If you make a numerical statement of your confidence -- P(A) = X, 0 < X < 1 -- measuring the shannon entropy of that belief is a simple matter of observing the outcome and taking the binary logarithm of your prediction or the converse of it, depending on what came true. S is shannon entropy: If A then S = log2(X), If ¬A then S = log2(1 - X).
The lower the magnitude of the resulting negative real, the better you faired.
That allows a prediction/confidence/belief to be measured. How do you total a person?
Simple, under dubiously ethical and physically possible conditions, you turn their internal world model into a formal bayesian network, and for every possible physical and mathematical observation and outcome, do the above calculation. Sum, print, idle.

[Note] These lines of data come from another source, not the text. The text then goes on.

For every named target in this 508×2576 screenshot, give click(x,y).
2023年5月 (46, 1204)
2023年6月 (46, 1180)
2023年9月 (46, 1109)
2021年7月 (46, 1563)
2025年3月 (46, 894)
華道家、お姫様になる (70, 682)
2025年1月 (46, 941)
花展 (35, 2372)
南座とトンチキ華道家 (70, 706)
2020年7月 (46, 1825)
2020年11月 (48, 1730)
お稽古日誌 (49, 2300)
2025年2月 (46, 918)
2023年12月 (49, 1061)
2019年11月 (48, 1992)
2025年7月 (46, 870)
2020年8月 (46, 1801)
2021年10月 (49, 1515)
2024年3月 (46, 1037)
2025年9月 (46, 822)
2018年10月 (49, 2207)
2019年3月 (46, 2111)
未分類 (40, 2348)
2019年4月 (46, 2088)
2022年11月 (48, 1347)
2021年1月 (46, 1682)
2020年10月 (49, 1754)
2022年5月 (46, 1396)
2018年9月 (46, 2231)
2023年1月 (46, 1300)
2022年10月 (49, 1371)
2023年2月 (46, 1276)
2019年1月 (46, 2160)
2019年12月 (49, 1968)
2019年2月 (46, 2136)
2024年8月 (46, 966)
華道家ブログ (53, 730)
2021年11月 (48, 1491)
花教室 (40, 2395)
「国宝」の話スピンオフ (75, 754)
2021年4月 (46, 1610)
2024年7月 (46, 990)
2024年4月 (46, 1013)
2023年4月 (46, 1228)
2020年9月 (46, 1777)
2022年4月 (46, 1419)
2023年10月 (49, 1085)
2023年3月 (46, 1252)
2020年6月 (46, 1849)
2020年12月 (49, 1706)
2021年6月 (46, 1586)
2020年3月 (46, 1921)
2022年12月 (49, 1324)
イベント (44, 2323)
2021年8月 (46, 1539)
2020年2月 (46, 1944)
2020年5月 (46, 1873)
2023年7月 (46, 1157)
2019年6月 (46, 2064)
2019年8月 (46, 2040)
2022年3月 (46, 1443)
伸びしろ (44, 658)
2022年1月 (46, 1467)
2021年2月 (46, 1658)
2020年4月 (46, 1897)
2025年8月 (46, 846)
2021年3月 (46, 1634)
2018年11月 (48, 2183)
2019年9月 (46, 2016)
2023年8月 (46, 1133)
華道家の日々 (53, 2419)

It's impossible in practise, but only like, four line formal definition.
How do you measure someone whose internal world model is not isomorphic to one formal Bayesian network (for example, someone who is completely certain of something)? Should it be the case that someone whose world model contains fewer possible observations has a major advantage in being closer to the truth?
Note also that a perfect Bayesian will score lower than some gamblers using this scheme. Betting everything on black does better than a fair distribution almost half the time.
I am not very certain that humans actually can have an internal belief model that isn't isomorphic to some bayesian network. Anyone who proclaims to be absolutely certain; I suspect that they are in fact not.
How do you account for people falling prey to things like the conjunction fallacy?
How likely do you believe it is that there exists a human who is absolutely certain of something?
Is this a testable assertion? How do you determine whether someone is, in fact, absolutely certain?
It's not unheard of people to bet their life on some belief of theirs.